Extra-branchial ionocytes first appeared in the yolk sac and trunk (i.e. the skin covering the main body compartment) at 2 dpf in A. polyacanthus but at 1 dpf in A. melanopus (Fig. 4). In A. polyacanthus, a significant interaction was detected between ionocyte density and age and location (LME, F7,89=3.5765, P=0.002; Table S3). Ionocyte density increased significantly in the trunk of A. polyacanthus embryos at 4–5 dpf (an increase of 500%; Fig. 5A; Table S4), after which (i.e. 6–9 dpf), ionocyte density decreased back to similar levels to those estimated at 2–3 dpf (Fig. 5A; Table S4). Ionocyte density in the yolk sac remained similar across development (Figs 4A and 5A; Table S3). In A. melanopus, no significant changes in ionocyte density in either tissue were found over increasing embryonic age (Fig. 5B; Table S3). However, ionocyte size changed significantly in both locations (LME, F5,810=2.525, P=0.028; Table S3), decreasing by 60% and 67% in the trunk and yolk sac of A. melanopus with increasing age (LME, P≤0.05; Fig. 6B; Table S5). Similarly, in A. polyacanthus, ionocyte size in the yolk sac decreased with increasing age (∼60% decrease; LME, P≤0.05), although ionocytes at 9 dpf were not significantly different in size from those at 5 and 6 dpf (Fig. 6A; Table S5). Along the trunk of A. polyacanthus, ionocyte size changed with age (LME, P≤0.05); however, the trend was not the same as it was in other tissues (Fig. 6A; Table S5).

Fig. 4.

Appearance of ionocytes along the skin, yolk sac and branchial regions throughout embryonic development. Ionocytes were labelled using anti-Na+,K+-ATPase antibody (green).
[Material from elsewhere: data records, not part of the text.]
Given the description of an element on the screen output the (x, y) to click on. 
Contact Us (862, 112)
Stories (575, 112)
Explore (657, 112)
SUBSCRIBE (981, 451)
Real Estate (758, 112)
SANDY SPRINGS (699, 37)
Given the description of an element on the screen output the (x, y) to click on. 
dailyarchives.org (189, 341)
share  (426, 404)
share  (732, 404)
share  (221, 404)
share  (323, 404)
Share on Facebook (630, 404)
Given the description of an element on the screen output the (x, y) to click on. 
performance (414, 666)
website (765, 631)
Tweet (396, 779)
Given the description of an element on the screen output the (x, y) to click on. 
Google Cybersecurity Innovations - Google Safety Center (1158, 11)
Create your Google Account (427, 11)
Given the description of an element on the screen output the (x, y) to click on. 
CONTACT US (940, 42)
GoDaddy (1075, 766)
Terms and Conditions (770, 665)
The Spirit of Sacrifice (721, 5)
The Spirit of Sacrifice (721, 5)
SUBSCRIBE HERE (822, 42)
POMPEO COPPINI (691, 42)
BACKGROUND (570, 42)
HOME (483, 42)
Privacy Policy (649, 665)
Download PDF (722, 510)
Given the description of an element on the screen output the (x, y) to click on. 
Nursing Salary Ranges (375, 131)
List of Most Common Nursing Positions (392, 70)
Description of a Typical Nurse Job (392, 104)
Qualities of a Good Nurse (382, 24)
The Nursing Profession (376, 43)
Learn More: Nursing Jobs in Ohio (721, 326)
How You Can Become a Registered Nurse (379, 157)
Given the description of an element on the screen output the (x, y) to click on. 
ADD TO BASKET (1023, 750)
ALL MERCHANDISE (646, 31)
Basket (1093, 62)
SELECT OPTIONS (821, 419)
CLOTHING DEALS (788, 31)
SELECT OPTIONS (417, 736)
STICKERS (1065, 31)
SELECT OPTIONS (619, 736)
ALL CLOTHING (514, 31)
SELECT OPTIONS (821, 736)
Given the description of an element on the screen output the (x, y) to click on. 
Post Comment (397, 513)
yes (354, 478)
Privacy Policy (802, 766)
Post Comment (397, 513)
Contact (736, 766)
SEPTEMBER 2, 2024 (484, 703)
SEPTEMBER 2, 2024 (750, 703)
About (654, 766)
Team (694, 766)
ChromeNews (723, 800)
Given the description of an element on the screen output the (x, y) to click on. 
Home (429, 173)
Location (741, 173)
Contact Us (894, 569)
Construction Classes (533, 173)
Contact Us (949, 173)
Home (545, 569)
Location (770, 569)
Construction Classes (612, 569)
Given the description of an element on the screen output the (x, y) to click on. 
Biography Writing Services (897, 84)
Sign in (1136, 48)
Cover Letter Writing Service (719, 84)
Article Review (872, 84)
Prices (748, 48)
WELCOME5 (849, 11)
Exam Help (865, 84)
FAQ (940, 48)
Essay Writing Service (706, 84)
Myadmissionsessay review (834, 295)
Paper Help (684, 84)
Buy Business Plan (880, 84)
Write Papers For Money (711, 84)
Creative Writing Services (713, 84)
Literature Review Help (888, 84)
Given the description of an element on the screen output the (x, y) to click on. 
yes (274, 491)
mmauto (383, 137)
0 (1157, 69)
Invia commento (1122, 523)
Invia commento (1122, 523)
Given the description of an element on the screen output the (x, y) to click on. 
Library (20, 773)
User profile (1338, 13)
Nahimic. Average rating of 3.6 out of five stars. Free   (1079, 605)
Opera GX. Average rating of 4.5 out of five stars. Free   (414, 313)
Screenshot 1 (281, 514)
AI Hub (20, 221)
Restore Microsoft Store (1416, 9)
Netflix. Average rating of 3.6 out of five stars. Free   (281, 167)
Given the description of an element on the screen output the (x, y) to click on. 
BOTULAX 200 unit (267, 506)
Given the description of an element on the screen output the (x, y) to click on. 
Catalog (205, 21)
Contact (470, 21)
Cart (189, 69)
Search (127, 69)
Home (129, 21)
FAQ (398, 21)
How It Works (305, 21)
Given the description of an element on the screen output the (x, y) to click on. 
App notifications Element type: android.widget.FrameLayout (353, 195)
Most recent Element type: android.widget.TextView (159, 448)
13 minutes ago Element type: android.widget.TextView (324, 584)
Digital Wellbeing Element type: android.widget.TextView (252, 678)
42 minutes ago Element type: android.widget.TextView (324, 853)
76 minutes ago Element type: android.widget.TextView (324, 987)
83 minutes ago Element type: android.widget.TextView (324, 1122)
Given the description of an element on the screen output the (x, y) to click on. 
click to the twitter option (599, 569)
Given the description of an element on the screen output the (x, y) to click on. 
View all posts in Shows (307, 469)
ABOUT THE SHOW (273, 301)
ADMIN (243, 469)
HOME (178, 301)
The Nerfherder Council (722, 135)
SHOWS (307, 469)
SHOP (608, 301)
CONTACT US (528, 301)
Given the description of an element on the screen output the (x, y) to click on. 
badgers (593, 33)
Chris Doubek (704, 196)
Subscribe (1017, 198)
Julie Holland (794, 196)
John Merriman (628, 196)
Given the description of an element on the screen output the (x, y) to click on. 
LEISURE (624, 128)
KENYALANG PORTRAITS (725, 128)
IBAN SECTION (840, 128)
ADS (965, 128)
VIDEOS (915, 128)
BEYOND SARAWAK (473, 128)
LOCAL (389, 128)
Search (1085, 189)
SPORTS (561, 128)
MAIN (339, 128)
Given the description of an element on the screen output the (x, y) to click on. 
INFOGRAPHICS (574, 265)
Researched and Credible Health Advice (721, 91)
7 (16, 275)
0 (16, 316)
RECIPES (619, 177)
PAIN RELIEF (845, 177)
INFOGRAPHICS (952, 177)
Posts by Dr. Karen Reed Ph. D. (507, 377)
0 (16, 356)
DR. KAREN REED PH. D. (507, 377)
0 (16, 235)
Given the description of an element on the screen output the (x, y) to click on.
In the branchial micrographs of A. polyacanthus (A), 4 and 5 dpf represent a grade between (0) absent and (1) sparse, where ionocytes are visible in some filaments but not all; 6 dpf was graded as (1) sparse; 7 dpf was graded as (2) moderately dense; and 8–9 dpf was graded as (3) highly dense, where filament tissue appears to be completely covered in ionocytes. In the branchial micrographs of A. melanopus (B), 4 dpf was graded as (1) sparse; 5 dpf was graded as (2) moderately dense; and 6 dpf was graded as (3) highly dense. A, arches; F, filament; L, lamellae. n=6.

Fig. 4.

Appearance of ionocytes along the skin, yolk sac and branchial regions throughout embryonic development. Ionocytes were labelled using anti-Na+,K+-ATPase antibody (green). In the branchial micrographs of A. polyacanthus (A), 4 and 5 dpf represent a grade between (0) absent and (1) sparse, where ionocytes are visible in some filaments but not all; 6 dpf was graded as (1) sparse; 7 dpf was graded as (2) moderately dense; and 8–9 dpf was graded as (3) highly dense, where filament tissue appears to be completely covered in ionocytes. In the branchial micrographs of A. melanopus (B), 4 dpf was graded as (1) sparse; 5 dpf was graded as (2) moderately dense; and 6 dpf was graded as (3) highly dense. A, arches; F, filament; L, lamellae. n=6.

Fig. 5.

Changes in ionocyte density across age in the trunk and yolk sac. (A) Acanthochromis polyacanthus and (B) A. melanopus. All data are means±s.e.m.; n=6 per age.

Fig. 5.

Changes in ionocyte density across age in the trunk and yolk sac. (A) Acanthochromis polyacanthus and (B) A. melanopus. All data are means±s.e.m.; n=6 per age.

Fig. 6.

Frequency histogram showing changes in ionocyte size with age in the trunk and yolk sac. (A) Acanthochromis polyacanthus and (B) A. melanopus. Arrowheads indicate mean cell size of ionocytes at each location. n=6.

Fig. 6.

Frequency histogram showing changes in ionocyte size with age in the trunk and yolk sac. (A) Acanthochromis polyacanthus and (B) A. melanopus. Arrowheads indicate mean cell size of ionocytes at each location. n=6.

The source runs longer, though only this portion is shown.